I dreamt a violent dream that night, attributed it to a thriller i saw before going to sleep.
Then came the 3rd of February. Woke up longing for the weekend. But showed up anyway. Yay me! It was call day.
There was a Valentin saga that evening. His behaviour is...i want to say mean but I'll say weird. He does not want to talk to me, does not want to look at me, he wants to ignore me. And i would be fine with this if, if he maintained this attitude. Just a few days before yesterday, he enquired after me, told me news, began conversation with me. Why such confusing behaviour? Do i deserve to be treated like this? It is funny how with him my questions remain the same, no matter what our position is. It is always about whether i deserve to be treated the way he does. The fact is that his actions still matter to me. Such behaviour from another guy would not mean this much to me. Funny. My thinking is that i gave too much importance to this guy for too long. And it is not going to go away overnight. The old me would not have thought this way. The oldest me would have said "i still love him", the older me would have said "if these are the feelings i am feeling then this must mean i still love him". Now i say "these feelings are old conditioning. He is not an important person in my life anymore."
I wonder how far off am i from the old age kind of wisdom. Does this make my aim- "to be wiser for my years."
Valentin has gone to a music festival i always wanted to go to and he will be meeting his fiance over there, a position i wanted to have. How does that make me feel? I want to say jealous of that girl. And i think i am, just a little bit. Because really, whether or not Valentin will make a good partner is a question i cannot answer. May he will, may be he won't. There is no way to know. So overall, i am reqlly okay with it. A tad bit sad, jealous but full of understanding and wishing for a romantic partner. Even though, i do not know why o want a romantic partner anyway. My life is pretty damn perfect right now.

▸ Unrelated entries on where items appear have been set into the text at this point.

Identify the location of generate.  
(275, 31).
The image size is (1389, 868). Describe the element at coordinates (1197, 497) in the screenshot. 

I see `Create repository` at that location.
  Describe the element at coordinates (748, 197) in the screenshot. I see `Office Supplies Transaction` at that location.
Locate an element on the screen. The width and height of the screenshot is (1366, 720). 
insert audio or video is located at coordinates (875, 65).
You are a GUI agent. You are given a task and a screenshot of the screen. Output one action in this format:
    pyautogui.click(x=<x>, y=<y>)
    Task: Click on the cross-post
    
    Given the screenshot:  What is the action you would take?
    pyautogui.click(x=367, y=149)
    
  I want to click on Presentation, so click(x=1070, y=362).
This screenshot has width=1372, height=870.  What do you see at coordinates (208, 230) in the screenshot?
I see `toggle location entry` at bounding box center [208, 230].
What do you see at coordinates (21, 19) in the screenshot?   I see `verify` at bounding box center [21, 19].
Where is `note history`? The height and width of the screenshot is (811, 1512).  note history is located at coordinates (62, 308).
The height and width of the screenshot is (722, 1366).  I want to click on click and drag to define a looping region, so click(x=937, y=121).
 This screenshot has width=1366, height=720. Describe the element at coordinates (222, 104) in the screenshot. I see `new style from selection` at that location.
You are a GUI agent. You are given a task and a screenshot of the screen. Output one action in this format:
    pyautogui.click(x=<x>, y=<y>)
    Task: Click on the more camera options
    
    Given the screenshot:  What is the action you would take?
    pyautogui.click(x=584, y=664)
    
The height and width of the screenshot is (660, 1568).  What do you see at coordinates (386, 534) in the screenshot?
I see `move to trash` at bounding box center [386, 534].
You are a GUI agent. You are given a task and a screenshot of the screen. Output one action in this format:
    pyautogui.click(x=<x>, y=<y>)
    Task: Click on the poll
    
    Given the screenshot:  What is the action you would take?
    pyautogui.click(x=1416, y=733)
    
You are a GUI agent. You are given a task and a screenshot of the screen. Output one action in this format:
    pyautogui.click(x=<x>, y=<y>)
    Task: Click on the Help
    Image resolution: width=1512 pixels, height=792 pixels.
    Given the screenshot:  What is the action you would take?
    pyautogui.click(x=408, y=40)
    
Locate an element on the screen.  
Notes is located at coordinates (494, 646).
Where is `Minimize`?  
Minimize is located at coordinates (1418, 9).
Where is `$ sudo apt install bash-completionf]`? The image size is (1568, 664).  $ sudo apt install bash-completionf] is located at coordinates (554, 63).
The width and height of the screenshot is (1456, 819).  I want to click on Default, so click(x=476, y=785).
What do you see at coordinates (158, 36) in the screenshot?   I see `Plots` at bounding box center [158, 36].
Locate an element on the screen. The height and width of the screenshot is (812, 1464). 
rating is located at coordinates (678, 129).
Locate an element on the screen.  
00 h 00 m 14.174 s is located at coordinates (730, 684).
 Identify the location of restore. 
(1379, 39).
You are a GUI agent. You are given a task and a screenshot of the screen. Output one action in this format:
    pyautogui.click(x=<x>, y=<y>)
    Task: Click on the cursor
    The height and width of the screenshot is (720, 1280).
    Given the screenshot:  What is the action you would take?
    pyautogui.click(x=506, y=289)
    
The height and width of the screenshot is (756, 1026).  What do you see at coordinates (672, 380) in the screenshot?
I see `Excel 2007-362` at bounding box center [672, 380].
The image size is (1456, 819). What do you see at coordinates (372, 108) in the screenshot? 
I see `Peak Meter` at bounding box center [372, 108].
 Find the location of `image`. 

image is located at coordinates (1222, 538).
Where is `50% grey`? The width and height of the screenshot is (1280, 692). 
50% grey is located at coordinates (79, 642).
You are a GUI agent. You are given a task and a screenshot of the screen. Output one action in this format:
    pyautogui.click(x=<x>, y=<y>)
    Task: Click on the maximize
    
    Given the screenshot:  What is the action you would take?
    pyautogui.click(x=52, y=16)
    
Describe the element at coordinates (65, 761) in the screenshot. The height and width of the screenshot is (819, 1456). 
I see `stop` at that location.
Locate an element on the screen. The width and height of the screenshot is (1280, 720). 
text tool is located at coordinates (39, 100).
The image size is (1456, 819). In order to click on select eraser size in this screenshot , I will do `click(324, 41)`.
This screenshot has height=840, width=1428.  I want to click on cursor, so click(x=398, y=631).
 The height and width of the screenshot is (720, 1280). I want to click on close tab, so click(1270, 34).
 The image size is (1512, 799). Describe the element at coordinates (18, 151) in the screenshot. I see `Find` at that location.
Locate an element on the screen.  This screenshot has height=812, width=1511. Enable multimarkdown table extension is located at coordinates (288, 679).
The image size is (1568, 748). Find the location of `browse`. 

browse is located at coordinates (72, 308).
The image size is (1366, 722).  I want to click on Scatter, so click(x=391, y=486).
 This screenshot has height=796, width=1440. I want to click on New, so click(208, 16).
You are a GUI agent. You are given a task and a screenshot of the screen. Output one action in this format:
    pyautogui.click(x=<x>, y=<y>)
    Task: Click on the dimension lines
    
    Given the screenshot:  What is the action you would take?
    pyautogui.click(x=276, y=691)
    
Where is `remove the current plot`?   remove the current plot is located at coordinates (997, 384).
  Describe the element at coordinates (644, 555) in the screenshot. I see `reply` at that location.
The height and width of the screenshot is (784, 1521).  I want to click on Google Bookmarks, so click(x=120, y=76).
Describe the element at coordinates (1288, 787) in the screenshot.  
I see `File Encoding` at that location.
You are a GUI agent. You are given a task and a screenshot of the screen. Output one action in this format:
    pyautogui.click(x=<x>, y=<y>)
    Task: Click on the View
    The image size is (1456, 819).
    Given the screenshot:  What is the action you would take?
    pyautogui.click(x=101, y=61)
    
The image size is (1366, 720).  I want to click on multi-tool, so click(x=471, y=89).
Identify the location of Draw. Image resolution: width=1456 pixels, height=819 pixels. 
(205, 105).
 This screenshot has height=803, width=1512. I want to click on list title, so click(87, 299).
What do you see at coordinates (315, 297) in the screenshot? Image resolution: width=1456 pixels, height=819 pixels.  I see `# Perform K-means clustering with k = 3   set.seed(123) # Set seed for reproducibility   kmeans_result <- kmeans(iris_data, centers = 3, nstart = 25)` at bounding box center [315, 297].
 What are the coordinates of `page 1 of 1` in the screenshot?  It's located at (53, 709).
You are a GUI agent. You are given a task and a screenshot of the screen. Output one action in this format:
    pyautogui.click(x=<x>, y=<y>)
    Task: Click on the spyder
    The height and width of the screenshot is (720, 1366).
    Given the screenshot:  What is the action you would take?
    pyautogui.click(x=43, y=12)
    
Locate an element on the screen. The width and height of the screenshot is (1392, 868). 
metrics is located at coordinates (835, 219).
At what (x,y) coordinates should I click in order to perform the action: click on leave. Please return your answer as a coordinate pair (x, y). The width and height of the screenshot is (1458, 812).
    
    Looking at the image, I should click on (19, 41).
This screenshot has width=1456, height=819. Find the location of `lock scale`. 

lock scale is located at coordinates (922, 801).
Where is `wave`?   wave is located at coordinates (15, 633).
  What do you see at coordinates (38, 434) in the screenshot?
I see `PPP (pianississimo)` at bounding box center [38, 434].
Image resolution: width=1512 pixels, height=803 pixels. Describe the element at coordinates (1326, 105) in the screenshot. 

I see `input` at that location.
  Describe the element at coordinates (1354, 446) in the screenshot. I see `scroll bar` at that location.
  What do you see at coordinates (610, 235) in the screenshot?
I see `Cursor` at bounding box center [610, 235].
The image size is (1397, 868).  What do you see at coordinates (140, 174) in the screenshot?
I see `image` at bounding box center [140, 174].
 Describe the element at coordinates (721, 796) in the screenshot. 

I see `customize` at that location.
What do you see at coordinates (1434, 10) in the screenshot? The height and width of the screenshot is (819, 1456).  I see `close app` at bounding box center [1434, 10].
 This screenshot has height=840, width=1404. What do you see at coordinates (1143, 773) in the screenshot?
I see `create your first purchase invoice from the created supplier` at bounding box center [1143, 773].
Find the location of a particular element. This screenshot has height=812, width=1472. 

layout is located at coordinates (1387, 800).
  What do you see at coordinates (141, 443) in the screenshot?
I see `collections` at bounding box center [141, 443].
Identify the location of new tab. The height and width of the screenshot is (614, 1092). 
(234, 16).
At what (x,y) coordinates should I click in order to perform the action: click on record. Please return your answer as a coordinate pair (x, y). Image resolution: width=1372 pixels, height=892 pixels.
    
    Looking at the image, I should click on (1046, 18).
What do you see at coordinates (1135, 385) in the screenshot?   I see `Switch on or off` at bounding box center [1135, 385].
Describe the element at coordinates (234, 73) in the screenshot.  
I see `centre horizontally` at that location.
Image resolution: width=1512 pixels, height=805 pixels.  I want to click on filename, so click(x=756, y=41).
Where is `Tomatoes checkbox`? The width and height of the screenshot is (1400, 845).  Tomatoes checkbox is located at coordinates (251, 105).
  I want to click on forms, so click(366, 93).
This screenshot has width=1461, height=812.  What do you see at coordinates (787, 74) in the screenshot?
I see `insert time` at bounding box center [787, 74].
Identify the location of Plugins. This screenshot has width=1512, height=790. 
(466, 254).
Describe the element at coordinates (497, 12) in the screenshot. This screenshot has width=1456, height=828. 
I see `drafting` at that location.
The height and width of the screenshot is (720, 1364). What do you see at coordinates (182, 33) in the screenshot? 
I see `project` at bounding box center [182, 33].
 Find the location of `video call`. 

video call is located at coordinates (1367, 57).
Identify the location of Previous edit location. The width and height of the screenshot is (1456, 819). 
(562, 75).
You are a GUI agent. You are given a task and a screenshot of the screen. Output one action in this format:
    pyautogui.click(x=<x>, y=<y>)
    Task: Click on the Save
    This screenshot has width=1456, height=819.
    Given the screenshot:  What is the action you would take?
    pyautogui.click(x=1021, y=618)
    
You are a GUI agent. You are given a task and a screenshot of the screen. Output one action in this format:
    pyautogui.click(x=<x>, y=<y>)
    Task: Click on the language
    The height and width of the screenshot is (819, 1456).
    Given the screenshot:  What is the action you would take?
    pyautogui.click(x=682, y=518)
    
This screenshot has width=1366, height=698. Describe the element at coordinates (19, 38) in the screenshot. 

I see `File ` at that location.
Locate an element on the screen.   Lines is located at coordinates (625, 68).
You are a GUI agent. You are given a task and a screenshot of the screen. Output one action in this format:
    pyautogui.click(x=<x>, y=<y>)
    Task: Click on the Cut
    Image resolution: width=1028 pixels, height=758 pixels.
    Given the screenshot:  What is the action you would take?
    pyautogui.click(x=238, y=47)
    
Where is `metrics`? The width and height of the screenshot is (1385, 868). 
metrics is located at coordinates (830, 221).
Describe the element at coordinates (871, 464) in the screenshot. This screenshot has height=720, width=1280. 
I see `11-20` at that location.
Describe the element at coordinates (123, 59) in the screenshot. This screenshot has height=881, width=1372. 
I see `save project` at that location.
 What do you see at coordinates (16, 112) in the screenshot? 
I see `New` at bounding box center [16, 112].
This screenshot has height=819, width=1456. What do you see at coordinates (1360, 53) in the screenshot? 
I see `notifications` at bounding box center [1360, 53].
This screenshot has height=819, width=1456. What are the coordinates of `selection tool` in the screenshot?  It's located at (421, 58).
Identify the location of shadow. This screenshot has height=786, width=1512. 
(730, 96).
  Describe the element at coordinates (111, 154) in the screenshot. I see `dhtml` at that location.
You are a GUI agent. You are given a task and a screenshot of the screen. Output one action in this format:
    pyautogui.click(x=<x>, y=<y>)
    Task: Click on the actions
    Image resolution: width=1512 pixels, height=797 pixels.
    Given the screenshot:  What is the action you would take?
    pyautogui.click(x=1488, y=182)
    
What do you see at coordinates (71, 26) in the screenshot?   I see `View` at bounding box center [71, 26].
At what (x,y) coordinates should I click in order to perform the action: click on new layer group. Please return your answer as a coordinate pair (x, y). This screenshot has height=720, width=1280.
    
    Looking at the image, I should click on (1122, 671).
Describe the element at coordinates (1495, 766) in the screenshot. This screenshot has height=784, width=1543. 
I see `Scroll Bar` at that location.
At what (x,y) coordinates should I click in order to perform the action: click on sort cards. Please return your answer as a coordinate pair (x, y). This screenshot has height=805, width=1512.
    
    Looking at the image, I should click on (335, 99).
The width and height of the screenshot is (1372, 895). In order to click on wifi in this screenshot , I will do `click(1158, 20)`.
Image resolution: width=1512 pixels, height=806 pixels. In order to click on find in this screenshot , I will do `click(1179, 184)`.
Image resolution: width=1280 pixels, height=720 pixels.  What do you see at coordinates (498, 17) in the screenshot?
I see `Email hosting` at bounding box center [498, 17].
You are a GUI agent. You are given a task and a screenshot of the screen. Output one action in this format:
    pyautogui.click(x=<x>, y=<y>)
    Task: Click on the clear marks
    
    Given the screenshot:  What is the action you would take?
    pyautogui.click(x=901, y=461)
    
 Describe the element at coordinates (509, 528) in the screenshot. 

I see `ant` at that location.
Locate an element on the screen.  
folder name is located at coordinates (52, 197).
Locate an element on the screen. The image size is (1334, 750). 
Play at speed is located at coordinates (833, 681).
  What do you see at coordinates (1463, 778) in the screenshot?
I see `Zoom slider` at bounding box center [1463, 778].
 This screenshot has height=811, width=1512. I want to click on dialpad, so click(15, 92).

I was so stressed yesterday night, over whether i will be able to get a good sleep. And anybody trying to get in the way was a villain. I went to sleep with call related worry and Valentin confusion.
Here is another pearl of wisdom -
"Be good to everyone, by everyone i really mean everyone. You never whose help you need. And do not believe that you do not need help, you are only human."
"Give people a little part of yourself and they are yours forever."